Cloudy water is an indactaiton that your tank is going through an Ammonia bloom. This is poisonious to the fish. Also, you should be do daily water changes in that tank to keep the ammonia down, and since it is only 1/2 gallon. You are going through a cycle right now, and daily WC's of 50-90% are needed, if not 100%. I'm not sure a still water 1/2 tank will even go through a cycle, though.

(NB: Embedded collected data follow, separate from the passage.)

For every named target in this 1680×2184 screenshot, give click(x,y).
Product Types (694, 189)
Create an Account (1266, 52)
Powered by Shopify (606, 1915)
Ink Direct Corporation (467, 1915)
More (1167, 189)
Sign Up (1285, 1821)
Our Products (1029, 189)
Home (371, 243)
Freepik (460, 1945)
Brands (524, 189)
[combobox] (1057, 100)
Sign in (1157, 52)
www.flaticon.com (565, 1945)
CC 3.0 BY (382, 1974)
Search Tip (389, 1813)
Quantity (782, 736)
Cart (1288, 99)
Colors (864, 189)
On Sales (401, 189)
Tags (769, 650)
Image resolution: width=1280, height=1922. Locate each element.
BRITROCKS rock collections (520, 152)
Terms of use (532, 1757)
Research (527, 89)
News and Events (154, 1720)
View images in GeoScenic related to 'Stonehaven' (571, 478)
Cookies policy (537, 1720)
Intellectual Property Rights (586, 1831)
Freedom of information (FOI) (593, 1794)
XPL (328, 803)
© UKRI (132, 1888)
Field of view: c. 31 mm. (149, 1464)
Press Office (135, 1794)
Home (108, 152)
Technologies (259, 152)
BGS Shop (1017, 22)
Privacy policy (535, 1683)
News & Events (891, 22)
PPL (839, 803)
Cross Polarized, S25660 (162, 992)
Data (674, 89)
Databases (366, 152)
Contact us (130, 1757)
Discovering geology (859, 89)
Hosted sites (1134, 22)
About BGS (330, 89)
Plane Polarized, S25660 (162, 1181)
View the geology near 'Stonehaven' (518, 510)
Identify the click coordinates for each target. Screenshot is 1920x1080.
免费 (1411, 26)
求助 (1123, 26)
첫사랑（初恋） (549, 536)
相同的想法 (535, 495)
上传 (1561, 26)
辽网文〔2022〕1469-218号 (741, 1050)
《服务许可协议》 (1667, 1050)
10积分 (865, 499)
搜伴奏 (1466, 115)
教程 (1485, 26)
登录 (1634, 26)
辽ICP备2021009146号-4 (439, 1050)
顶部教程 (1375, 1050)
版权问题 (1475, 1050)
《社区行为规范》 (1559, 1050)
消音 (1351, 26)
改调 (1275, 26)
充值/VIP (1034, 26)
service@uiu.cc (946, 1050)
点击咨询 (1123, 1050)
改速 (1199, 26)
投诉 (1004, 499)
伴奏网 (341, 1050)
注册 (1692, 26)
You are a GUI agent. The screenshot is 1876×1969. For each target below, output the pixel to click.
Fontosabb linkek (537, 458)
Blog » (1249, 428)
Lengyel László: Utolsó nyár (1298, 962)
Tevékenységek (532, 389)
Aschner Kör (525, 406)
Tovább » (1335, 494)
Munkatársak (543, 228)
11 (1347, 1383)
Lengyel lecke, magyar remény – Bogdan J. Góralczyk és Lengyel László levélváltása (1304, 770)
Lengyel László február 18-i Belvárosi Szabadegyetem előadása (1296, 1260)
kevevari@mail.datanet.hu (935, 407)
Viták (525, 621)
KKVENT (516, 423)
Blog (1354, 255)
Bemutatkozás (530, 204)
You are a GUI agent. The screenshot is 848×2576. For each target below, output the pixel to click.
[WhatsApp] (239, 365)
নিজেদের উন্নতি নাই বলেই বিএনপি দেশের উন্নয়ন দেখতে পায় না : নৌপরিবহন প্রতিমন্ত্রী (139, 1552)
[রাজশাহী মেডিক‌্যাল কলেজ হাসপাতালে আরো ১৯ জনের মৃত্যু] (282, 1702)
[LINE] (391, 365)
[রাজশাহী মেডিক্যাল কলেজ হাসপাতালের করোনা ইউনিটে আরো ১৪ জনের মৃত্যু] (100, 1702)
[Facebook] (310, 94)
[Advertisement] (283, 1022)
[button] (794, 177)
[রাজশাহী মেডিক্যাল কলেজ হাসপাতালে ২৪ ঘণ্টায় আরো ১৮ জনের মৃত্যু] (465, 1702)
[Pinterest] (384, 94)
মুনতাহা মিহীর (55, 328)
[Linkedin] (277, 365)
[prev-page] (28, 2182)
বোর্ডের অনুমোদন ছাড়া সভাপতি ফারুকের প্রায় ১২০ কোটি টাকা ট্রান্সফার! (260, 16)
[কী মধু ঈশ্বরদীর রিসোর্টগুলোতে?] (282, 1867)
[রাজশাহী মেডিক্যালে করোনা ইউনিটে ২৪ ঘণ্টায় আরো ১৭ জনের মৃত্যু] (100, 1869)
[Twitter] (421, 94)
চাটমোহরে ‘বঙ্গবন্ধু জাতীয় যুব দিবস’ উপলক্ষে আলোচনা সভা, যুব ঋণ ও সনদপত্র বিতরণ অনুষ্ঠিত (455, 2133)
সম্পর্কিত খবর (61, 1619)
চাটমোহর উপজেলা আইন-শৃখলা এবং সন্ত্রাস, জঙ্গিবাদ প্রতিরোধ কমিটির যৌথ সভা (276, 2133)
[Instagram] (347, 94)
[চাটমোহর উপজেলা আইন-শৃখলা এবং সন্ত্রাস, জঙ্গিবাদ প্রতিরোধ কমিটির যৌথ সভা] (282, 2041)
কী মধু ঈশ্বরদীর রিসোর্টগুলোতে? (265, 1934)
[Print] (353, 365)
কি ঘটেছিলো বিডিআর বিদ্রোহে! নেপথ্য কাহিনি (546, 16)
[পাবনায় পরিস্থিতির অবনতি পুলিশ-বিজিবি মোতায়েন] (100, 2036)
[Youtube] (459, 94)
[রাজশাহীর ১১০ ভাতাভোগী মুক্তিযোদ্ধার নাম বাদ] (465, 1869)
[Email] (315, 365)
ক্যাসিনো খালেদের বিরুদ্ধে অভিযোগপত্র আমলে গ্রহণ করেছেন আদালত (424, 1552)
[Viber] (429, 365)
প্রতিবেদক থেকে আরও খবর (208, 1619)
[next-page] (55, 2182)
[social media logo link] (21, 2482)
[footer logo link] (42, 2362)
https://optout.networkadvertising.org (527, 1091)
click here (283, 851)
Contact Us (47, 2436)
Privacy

The white string may be a sign of fin rot, which is a sign that the water quality is bad.

And, try to get your betta on pellets. Flakes dont have the whole nutrional value that pellets can offer. Dont feed him anything but the pellets untill he accepts it, and then you can vary his diet, but staying on the pellet as a staple.


----------



## bettaboy (May 22, 2008)

Bettas like freeze-dried bloodworms (mosquito larvae)... a whole lot.

But ive found that Brine shrimp are the favorite food.


----------



## Cody (Dec 22, 2007)

bettaboy said:


> Bettas like freeze-dried bloodworms (mosquito larvae)... a whole lot.
> 
> But ive found that Brine shrimp are the favorite food.


But, those are treats. If fed all the time, it is like us eating donuts 24/7. Tasty, but unfilling and not healthy. A staple diet of pellets is best for the health of a betta. The freezedriedand frozen food should be offered one-two times a week.


----------



## jamill02 (Jun 3, 2008)

So if he stays at the top of the tank alot is that a bad thing?


----------



## bettaboy (May 22, 2008)

Actually, brine shrimp are extremely nutritious.

Feeding pellets is like having a TV dinner for dinner every night. Convenient, but ewww.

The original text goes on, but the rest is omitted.